#### Exercise task
Reproduce the listing lines starting at the line containing "The width and height of the screenshot is (1165, 1000)." and ending at the line containing "point(440,215)", substituting "location" for "coordinates" and leaving everything else unchanged.

#### Data lines
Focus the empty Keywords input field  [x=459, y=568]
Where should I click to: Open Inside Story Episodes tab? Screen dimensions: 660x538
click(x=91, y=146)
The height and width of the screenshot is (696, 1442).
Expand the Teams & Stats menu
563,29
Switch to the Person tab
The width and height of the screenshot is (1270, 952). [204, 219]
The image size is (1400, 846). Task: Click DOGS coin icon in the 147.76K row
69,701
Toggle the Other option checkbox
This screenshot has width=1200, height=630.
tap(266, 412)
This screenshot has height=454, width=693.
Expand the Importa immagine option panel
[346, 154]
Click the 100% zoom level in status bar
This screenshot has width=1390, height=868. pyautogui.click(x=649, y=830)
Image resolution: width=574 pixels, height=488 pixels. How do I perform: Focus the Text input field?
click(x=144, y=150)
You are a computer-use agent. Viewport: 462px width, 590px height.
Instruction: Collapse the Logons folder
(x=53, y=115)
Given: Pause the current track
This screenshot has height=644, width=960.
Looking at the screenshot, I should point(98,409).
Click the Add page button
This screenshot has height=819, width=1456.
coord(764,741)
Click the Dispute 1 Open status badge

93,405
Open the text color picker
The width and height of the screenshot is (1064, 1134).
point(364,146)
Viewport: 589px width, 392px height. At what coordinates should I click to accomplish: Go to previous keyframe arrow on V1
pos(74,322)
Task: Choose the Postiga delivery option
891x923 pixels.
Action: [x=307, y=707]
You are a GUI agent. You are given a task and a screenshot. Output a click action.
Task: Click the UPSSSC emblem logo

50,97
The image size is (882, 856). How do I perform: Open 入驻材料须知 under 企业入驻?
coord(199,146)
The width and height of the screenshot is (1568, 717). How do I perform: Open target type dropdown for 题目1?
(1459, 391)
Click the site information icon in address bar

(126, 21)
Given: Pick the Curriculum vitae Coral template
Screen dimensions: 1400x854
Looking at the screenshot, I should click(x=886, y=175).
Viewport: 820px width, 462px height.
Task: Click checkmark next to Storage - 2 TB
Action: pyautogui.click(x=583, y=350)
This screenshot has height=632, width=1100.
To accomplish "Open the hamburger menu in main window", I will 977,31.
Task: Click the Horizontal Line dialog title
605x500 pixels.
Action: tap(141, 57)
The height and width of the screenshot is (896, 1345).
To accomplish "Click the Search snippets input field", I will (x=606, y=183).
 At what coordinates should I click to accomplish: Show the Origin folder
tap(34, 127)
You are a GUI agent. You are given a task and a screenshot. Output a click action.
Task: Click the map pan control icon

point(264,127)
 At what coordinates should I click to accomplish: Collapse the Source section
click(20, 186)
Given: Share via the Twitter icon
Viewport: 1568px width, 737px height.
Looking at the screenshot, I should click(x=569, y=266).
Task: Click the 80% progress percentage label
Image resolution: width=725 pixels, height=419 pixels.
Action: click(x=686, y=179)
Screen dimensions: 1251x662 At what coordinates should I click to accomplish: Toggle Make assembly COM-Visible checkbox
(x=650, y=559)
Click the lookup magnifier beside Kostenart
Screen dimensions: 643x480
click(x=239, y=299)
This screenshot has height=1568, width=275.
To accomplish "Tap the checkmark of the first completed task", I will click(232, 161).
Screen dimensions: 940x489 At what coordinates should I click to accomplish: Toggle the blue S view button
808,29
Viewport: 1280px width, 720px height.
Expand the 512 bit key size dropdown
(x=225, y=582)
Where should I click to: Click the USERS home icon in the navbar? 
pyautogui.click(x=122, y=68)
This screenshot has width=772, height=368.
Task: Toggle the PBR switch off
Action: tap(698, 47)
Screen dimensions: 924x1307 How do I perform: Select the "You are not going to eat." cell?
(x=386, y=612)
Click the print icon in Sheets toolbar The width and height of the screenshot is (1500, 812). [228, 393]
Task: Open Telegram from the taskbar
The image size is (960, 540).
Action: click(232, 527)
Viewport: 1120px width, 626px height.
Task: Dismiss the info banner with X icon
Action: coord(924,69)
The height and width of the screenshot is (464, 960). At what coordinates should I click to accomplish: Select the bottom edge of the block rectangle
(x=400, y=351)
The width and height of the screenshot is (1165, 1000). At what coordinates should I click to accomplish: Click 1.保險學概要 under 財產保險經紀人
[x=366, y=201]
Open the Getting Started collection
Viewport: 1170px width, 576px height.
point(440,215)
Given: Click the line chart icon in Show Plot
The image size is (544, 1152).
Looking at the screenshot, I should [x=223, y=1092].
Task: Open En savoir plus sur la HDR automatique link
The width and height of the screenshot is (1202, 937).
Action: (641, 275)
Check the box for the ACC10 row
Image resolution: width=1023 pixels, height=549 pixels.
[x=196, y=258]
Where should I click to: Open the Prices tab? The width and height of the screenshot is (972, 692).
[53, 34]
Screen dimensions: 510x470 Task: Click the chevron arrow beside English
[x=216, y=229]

#### Complete output
The width and height of the screenshot is (1165, 1000). At what location should I click to accomplish: Click 1.保險學概要 under 財產保險經紀人
[x=366, y=201]
Open the Getting Started collection
Viewport: 1170px width, 576px height.
point(440,215)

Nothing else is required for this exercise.